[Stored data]
################
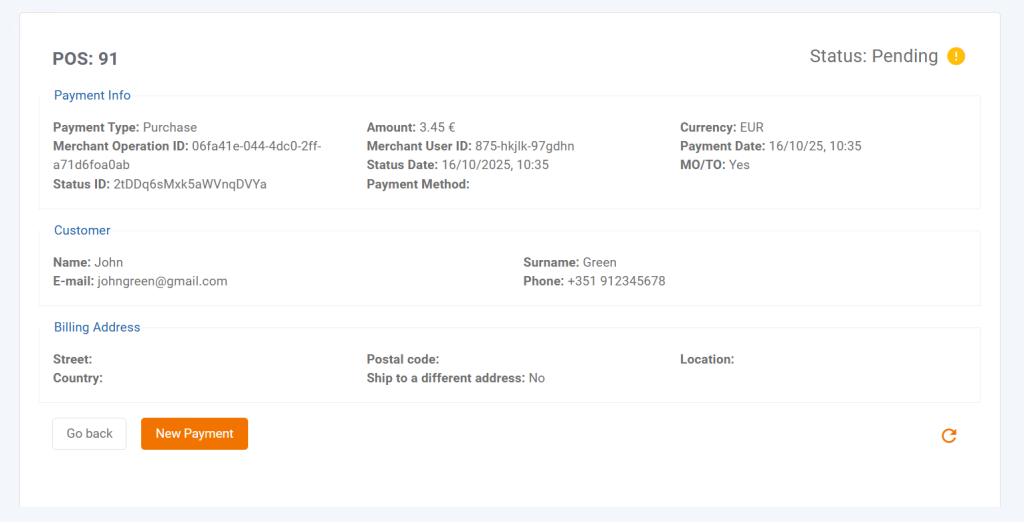The height and width of the screenshot is (522, 1024).
Task: Click the Merchant User ID value
Action: (x=524, y=146)
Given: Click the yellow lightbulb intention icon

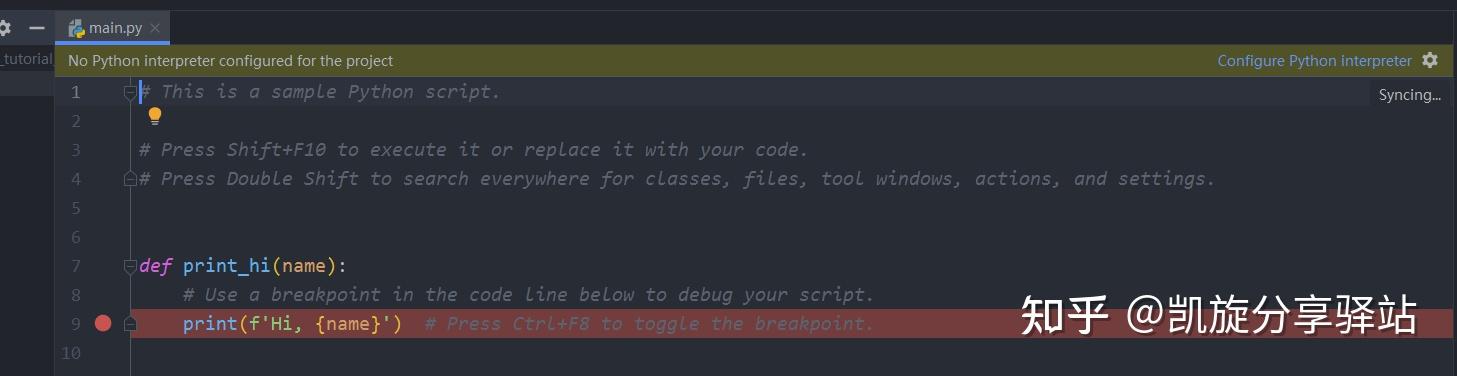Looking at the screenshot, I should pos(155,116).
################
• Exercise
Starting with the line that holds "Given: Click the", return each line exactly through the final line of the entries above; pictures are not part of the output.

• Task output
Given: Click the yellow lightbulb intention icon

Looking at the screenshot, I should pos(155,116).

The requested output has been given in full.